課題用の行 ::
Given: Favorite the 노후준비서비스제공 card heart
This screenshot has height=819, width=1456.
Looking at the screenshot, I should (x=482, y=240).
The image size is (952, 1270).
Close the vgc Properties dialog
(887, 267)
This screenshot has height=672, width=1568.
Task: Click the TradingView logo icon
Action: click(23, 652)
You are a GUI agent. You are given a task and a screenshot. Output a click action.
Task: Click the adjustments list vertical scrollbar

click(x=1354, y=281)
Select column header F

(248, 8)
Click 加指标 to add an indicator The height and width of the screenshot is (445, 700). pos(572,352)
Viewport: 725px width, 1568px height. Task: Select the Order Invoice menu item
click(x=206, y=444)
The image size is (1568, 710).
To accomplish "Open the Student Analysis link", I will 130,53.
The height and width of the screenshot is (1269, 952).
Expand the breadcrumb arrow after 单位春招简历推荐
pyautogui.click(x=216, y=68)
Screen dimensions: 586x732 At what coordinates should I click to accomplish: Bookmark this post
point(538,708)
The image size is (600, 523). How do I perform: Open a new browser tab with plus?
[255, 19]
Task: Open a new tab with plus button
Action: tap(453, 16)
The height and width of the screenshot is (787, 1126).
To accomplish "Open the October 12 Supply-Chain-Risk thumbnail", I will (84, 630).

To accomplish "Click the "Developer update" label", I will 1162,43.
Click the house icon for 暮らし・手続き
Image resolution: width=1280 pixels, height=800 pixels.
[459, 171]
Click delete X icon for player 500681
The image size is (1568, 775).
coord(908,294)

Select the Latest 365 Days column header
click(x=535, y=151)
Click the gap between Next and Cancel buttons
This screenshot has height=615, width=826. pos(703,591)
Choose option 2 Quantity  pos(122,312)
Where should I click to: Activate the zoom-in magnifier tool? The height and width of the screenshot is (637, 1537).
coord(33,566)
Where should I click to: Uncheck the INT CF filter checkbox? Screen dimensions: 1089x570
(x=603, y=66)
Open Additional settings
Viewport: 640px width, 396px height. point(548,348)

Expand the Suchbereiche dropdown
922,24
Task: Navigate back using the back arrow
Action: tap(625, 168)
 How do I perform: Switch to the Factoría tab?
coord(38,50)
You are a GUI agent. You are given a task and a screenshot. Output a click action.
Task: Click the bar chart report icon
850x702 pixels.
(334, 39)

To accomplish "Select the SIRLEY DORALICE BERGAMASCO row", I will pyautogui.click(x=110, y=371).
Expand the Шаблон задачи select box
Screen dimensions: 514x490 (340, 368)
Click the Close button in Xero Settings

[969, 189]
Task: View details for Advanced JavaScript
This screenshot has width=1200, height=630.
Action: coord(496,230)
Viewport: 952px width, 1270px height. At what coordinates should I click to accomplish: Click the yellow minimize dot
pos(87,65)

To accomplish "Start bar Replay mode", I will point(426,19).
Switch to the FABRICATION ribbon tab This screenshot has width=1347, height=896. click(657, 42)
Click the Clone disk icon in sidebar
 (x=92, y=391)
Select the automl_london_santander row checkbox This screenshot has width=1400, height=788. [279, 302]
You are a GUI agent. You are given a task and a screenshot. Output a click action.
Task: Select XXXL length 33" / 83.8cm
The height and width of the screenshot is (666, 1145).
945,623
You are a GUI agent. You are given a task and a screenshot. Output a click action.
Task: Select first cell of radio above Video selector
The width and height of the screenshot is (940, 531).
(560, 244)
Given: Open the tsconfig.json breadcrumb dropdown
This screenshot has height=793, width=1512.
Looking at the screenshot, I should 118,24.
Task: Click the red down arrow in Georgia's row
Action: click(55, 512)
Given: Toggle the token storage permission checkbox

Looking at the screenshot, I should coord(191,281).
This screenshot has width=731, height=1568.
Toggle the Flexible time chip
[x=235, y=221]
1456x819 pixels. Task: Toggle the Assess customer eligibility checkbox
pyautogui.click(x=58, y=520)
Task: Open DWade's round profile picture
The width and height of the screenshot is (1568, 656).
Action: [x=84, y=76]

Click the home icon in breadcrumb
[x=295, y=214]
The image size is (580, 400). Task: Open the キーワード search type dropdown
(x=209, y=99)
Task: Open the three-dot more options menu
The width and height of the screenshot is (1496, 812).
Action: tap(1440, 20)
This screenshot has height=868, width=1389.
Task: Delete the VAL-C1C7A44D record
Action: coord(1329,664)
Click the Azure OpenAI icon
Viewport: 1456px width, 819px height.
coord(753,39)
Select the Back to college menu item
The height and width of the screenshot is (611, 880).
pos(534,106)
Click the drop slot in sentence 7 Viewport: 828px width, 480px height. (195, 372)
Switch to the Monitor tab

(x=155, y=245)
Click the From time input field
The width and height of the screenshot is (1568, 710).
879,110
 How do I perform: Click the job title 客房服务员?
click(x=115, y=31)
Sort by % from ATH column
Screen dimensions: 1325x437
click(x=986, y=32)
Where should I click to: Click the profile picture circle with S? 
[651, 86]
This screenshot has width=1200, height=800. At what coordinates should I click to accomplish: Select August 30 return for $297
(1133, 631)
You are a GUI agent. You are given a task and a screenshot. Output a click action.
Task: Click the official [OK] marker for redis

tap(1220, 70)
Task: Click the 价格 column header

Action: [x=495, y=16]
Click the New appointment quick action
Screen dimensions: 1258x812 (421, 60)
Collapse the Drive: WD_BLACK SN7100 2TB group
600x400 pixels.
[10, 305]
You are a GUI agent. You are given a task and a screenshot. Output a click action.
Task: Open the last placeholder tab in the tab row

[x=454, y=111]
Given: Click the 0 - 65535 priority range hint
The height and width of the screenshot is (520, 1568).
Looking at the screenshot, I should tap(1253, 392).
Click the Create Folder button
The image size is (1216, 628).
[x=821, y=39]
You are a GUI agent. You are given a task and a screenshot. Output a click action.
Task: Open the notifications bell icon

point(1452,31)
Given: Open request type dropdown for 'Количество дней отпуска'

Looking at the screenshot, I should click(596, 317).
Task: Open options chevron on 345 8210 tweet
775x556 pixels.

解くべき問題 :: 上の行をすべて、空行を除いて番号付きリストに書き直しなさい。

期待される出力 ::
1. Given: Favorite the 노후준비서비스제공 card heart
2. This screenshot has height=819, width=1456.
3. Looking at the screenshot, I should (x=482, y=240).
4. The image size is (952, 1270).
5. Close the vgc Properties dialog
6. (887, 267)
7. This screenshot has height=672, width=1568.
8. Task: Click the TradingView logo icon
9. Action: click(23, 652)
10. You are a GUI agent. You are given a task and a screenshot. Output a click action.
11. Task: Click the adjustments list vertical scrollbar
12. click(x=1354, y=281)
13. Select column header F
14. (248, 8)
15. Click 加指标 to add an indicator The height and width of the screenshot is (445, 700). pos(572,352)
16. Viewport: 725px width, 1568px height. Task: Select the Order Invoice menu item
17. click(x=206, y=444)
18. The image size is (1568, 710).
19. To accomplish "Open the Student Analysis link", I will 130,53.
20. The height and width of the screenshot is (1269, 952).
21. Expand the breadcrumb arrow after 单位春招简历推荐
22. pyautogui.click(x=216, y=68)
23. Screen dimensions: 586x732 At what coordinates should I click to accomplish: Bookmark this post
24. point(538,708)
25. The image size is (600, 523). How do I perform: Open a new browser tab with plus?
26. [255, 19]
27. Task: Open a new tab with plus button
28. Action: tap(453, 16)
29. The height and width of the screenshot is (787, 1126).
30. To accomplish "Open the October 12 Supply-Chain-Risk thumbnail", I will (84, 630).
31. To accomplish "Click the "Developer update" label", I will 1162,43.
32. Click the house icon for 暮らし・手続き
33. Image resolution: width=1280 pixels, height=800 pixels.
34. [459, 171]
35. Click delete X icon for player 500681
36. The image size is (1568, 775).
37. coord(908,294)
38. Select the Latest 365 Days column header
39. click(x=535, y=151)
40. Click the gap between Next and Cancel buttons
41. This screenshot has height=615, width=826. pos(703,591)
42. Choose option 2 Quantity  pos(122,312)
43. Where should I click to: Activate the zoom-in magnifier tool? The height and width of the screenshot is (637, 1537).
44. coord(33,566)
45. Where should I click to: Uncheck the INT CF filter checkbox? Screen dimensions: 1089x570
46. (x=603, y=66)
47. Open Additional settings
48. Viewport: 640px width, 396px height. point(548,348)
49. Expand the Suchbereiche dropdown
50. 922,24
51. Task: Navigate back using the back arrow
52. Action: tap(625, 168)
53.  How do I perform: Switch to the Factoría tab?
54. coord(38,50)
55. You are a GUI agent. You are given a task and a screenshot. Output a click action.
56. Task: Click the bar chart report icon
57. 850x702 pixels.
58. (334, 39)
59. To accomplish "Select the SIRLEY DORALICE BERGAMASCO row", I will pyautogui.click(x=110, y=371).
60. Expand the Шаблон задачи select box
61. Screen dimensions: 514x490 (340, 368)
62. Click the Close button in Xero Settings
63. [969, 189]
64. Task: View details for Advanced JavaScript
65. This screenshot has width=1200, height=630.
66. Action: coord(496,230)
67. Viewport: 952px width, 1270px height. At what coordinates should I click to accomplish: Click the yellow minimize dot
68. pos(87,65)
69. To accomplish "Start bar Replay mode", I will point(426,19).
70. Switch to the FABRICATION ribbon tab This screenshot has width=1347, height=896. click(657, 42)
71. Click the Clone disk icon in sidebar
72.  (x=92, y=391)
73. Select the automl_london_santander row checkbox This screenshot has width=1400, height=788. [279, 302]
74. You are a GUI agent. You are given a task and a screenshot. Output a click action.
75. Task: Select XXXL length 33" / 83.8cm
76. The height and width of the screenshot is (666, 1145).
77. 945,623
78. You are a GUI agent. You are given a task and a screenshot. Output a click action.
79. Task: Select first cell of radio above Video selector
80. The width and height of the screenshot is (940, 531).
81. (560, 244)
82. Given: Open the tsconfig.json breadcrumb dropdown
83. This screenshot has height=793, width=1512.
84. Looking at the screenshot, I should 118,24.
85. Task: Click the red down arrow in Georgia's row
86. Action: click(55, 512)
87. Given: Toggle the token storage permission checkbox
88. Looking at the screenshot, I should coord(191,281).
89. This screenshot has width=731, height=1568.
90. Toggle the Flexible time chip
91. [x=235, y=221]
92. 1456x819 pixels. Task: Toggle the Assess customer eligibility checkbox
93. pyautogui.click(x=58, y=520)
94. Task: Open DWade's round profile picture
95. The width and height of the screenshot is (1568, 656).
96. Action: [x=84, y=76]
97. Click the home icon in breadcrumb
98. [x=295, y=214]
99. The image size is (580, 400). Task: Open the キーワード search type dropdown
100. (x=209, y=99)
101. Task: Open the three-dot more options menu
102. The width and height of the screenshot is (1496, 812).
103. Action: tap(1440, 20)
104. This screenshot has height=868, width=1389.
105. Task: Delete the VAL-C1C7A44D record
106. Action: coord(1329,664)
107. Click the Azure OpenAI icon
108. Viewport: 1456px width, 819px height.
109. coord(753,39)
110. Select the Back to college menu item
111. The height and width of the screenshot is (611, 880).
112. pos(534,106)
113. Click the drop slot in sentence 7 Viewport: 828px width, 480px height. (195, 372)
114. Switch to the Monitor tab
115. (x=155, y=245)
116. Click the From time input field
117. The width and height of the screenshot is (1568, 710).
118. 879,110
119.  How do I perform: Click the job title 客房服务员?
120. click(x=115, y=31)
121. Sort by % from ATH column
122. Screen dimensions: 1325x437
123. click(x=986, y=32)
124. Where should I click to: Click the profile picture circle with S? 
125. [651, 86]
126. This screenshot has width=1200, height=800. At what coordinates should I click to accomplish: Select August 30 return for $297
127. (1133, 631)
128. You are a GUI agent. You are given a task and a screenshot. Output a click action.
129. Task: Click the official [OK] marker for redis
130. tap(1220, 70)
131. Task: Click the 价格 column header
132. Action: [x=495, y=16]
133. Click the New appointment quick action
134. Screen dimensions: 1258x812 (421, 60)
135. Collapse the Drive: WD_BLACK SN7100 2TB group
136. 600x400 pixels.
137. [10, 305]
138. You are a GUI agent. You are given a task and a screenshot. Output a click action.
139. Task: Open the last placeholder tab in the tab row
140. [x=454, y=111]
141. Given: Click the 0 - 65535 priority range hint
142. The height and width of the screenshot is (520, 1568).
143. Looking at the screenshot, I should tap(1253, 392).
144. Click the Create Folder button
145. The image size is (1216, 628).
146. [x=821, y=39]
147. You are a GUI agent. You are given a task and a screenshot. Output a click action.
148. Task: Open the notifications bell icon
149. point(1452,31)
150. Given: Open request type dropdown for 'Количество дней отпуска'
151. Looking at the screenshot, I should click(596, 317).
152. Task: Open options chevron on 345 8210 tweet
153. 775x556 pixels.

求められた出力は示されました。